Receita Federal atualiza entendimento sobre prêmios por desempenho nas empresas
Nova orientação reforça critérios para programas de incentivo e traz mais clareza sobre incidência de contribuição previdenciária
A Receita Federal publicou recentemente a Solução de Consulta COSIT nº 10/2026, documento que atualiza o entendimento do órgão sobre a incidência de contribuição previdenciária em prêmios concedidos por desempenho nas empresas. Embora o tema seja técnico, a mudança tem impacto direto na forma como organizações estruturam programas de reconhecimento profissional, políticas de incentivo e modelos de remuneração variável.
A nova orientação revisa pontos da Solução de Consulta COSIT nº 151/2019, mas preserva o princípio estabelecido após a Reforma Trabalhista de 2017. Desde então, prêmios concedidos por liberalidade do empregador — em dinheiro, bens ou serviços — para reconhecer desempenho acima do esperado não integram o salário de contribuição para fins previdenciários. Isso significa que, nessas condições, não há incidência de encargos previdenciários, mesmo quando os pagamentos ocorrem com certa frequência.
A principal mudança trazida pela nova solução de consulta está na interpretação sobre regulamentos internos das empresas. Antes, havia a compreensão de que a simples previsão do pagamento de prêmios em normas internas poderia afastar o caráter de liberalidade do benefício, transformando-o em obrigação.
Agora, a Receita adota uma leitura mais alinhada às práticas contemporâneas de gestão. O órgão admite que empresas estabeleçam critérios objetivos, metas claras e parâmetros formais para a concessão de prêmios, desde que essas regras não derivem de negociação coletiva, cláusula contratual ou compromisso prévio que torne o pagamento obrigatório.
Na prática, a existência de governança, regras claras e critérios de avaliação não descaracteriza automaticamente o prêmio. O fator determinante continua sendo a facultatividade do pagamento.
Outro ponto enfatizado pela Receita é a necessidade de comprovação do desempenho excepcional. A empresa deve demonstrar qual era o padrão esperado e de que forma o trabalhador superou esse patamar de maneira efetiva. Não basta afirmar que houve desempenho acima da média — é preciso apresentar evidências.
Para o advogado trabalhista Alan Dantas, especialista do escritório Marcos Martins Advogados, essa exigência acompanha uma tendência crescente de profissionalização da gestão corporativa.
“A Receita deixa claro que o prêmio precisa estar ligado a um desempenho efetivamente superior. O empregador deve conseguir demonstrar qual era o resultado esperado e de que forma ele foi superado. Não basta rotular o pagamento como prêmio; é necessário comprovar o mérito”, explica.
Essa exigência dialoga diretamente com práticas modernas de compliance e governança corporativa, nas quais decisões estratégicas precisam ser sustentadas por indicadores, métricas e documentação verificável.
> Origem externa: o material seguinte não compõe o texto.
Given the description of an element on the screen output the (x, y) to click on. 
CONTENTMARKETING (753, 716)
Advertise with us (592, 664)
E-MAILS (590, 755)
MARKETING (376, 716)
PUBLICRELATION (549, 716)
A solução de consulta também resgata uma questão específica relacionada ao período de vigência da Medida Provisória nº 808/2017. Entre 14 de novembro de 2017 e 22 de abril de 2018, a legislação condicionava a não incidência de contribuição previdenciária ao limite de até duas concessões de prêmios por ano. Para pagamentos realizados nesse intervalo, essa restrição continua válida e pode influenciar revisões de passivos ou auditorias fiscais.
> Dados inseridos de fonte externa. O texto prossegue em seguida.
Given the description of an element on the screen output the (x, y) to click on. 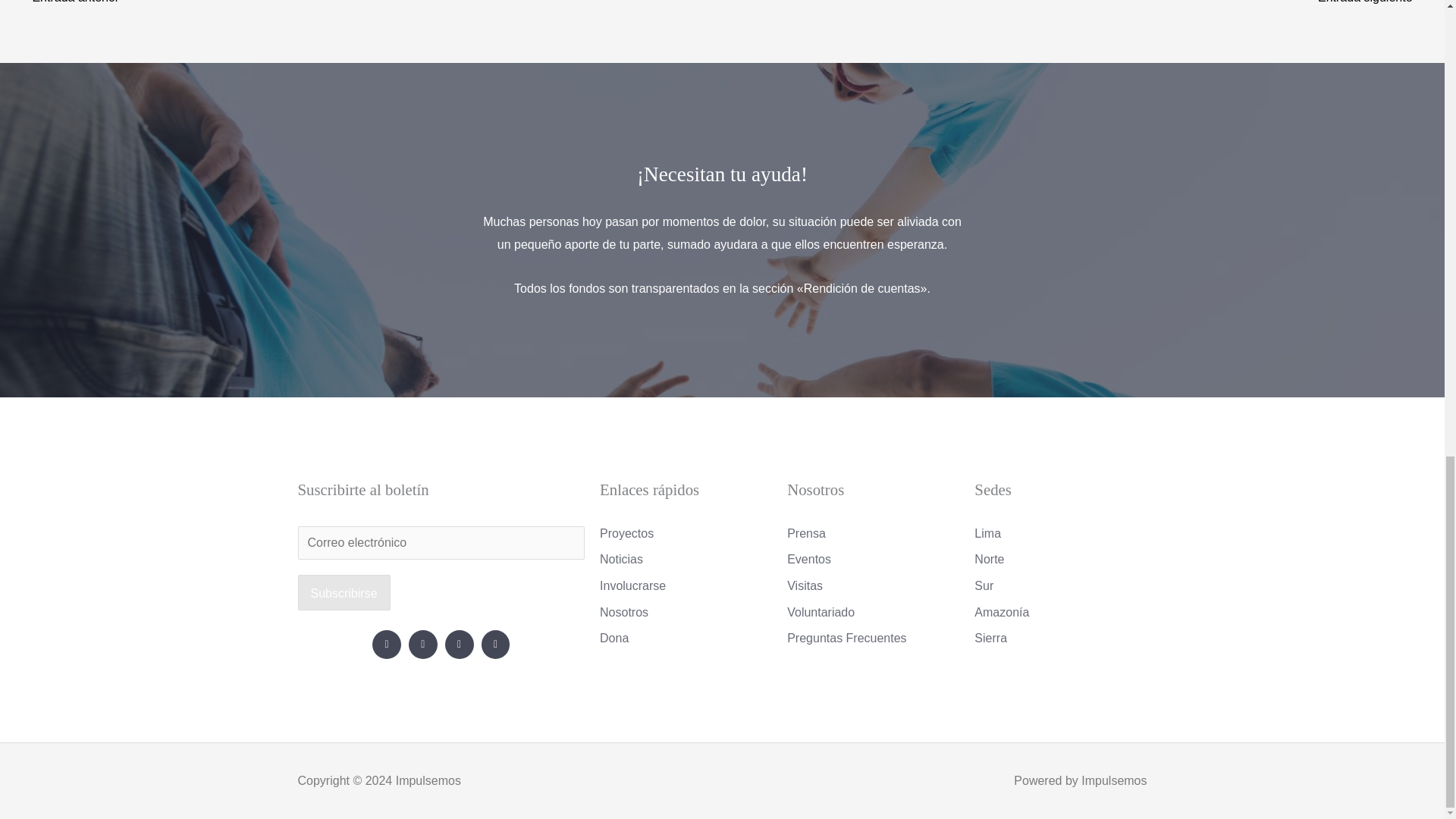
Instagram (496, 644)
Lima (1060, 533)
Voluntariado (873, 612)
Dona (685, 638)
Subscribirse (343, 592)
Facebook (386, 644)
Youtube (459, 644)
Proyectos (685, 533)
Eventos (873, 558)
Preguntas Frecuentes (873, 638)
Prensa (873, 533)
Best Pay By Phone Bill Casinos Uk 2021 (1372, 6)
Involucrarse (685, 585)
Nosotros (685, 612)
Sur (1060, 585)
Given the description of an element on the screen output the (x, y) to click on. 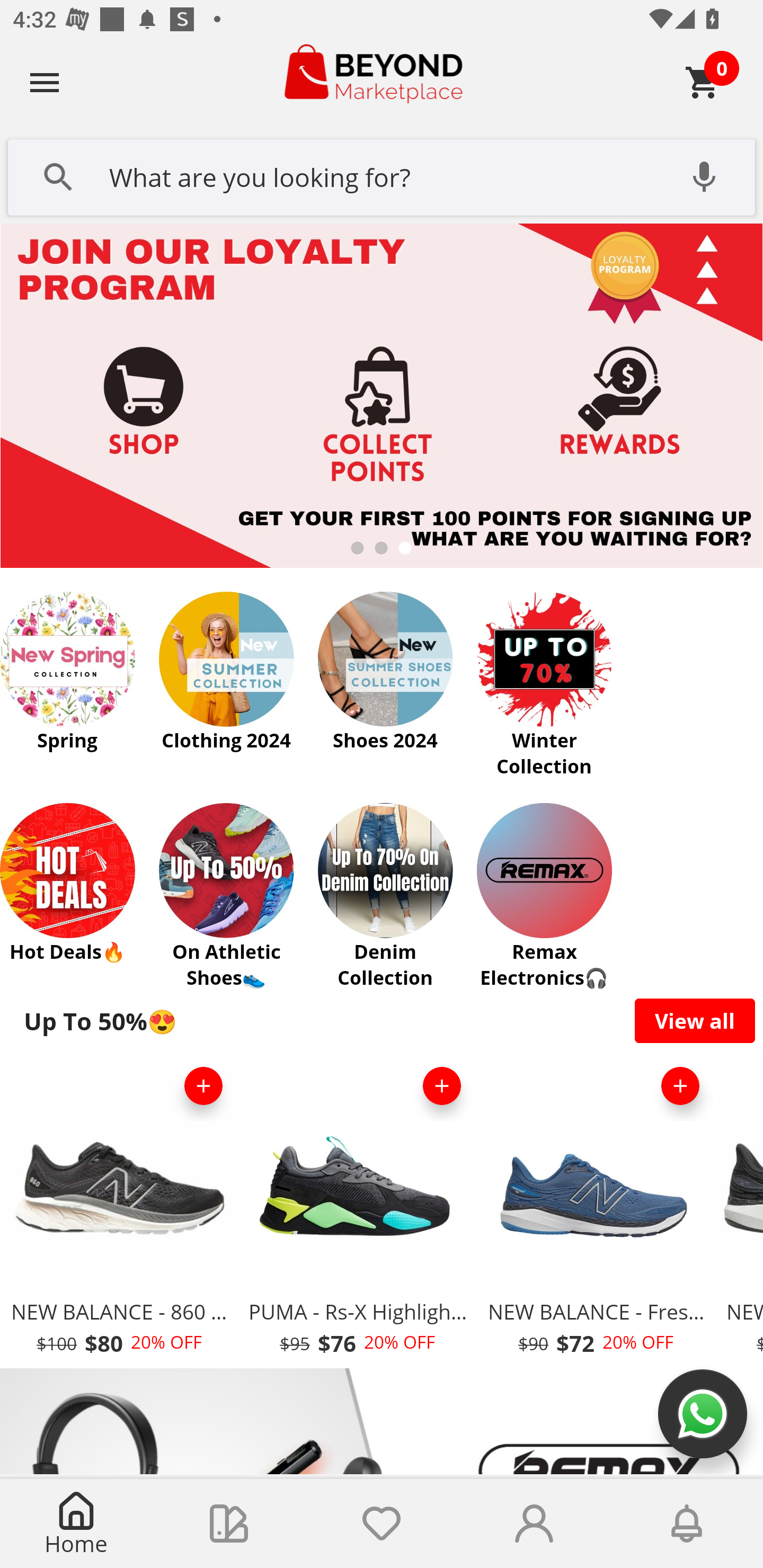
Navigate up (44, 82)
What are you looking for? (381, 175)
View all (694, 1020)
NEW BALANCE - 860 Running Shoes $100 $80 20% OFF (119, 1209)
Collections (228, 1523)
Wishlist (381, 1523)
Account (533, 1523)
Notifications (686, 1523)
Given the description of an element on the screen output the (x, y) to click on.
Segundo Alan Dantas, o novo posicionamento da Receita representa um avanço interpretativo importante para empresas que utilizam programas de incentivo.
“A solução de consulta reconhece que é possível ter critérios objetivos e regulamentos internos sem transformar o prêmio em obrigação. O que descaracteriza a liberalidade não é a existência de regras, mas a previsibilidade automática do pagamento”, afirma.
No conjunto, a atualização sinaliza um amadurecimento na interpretação da Receita Federal. Programas de reconhecimento profissional continuam sendo admitidos, desde que mantenham coerência entre discurso e prática.
Para as empresas, o momento é oportuno para revisar regulamentos internos, fortalecer critérios de avaliação de desempenho e garantir documentação adequada dos resultados que justificam os prêmios concedidos.
Em um mercado cada vez mais competitivo na disputa por talentos, programas de reconhecimento bem estruturados continuam sendo ferramentas estratégicas para estimular a alta performance — agora sob parâmetros mais claros, que exigem técnica, transparência e governança.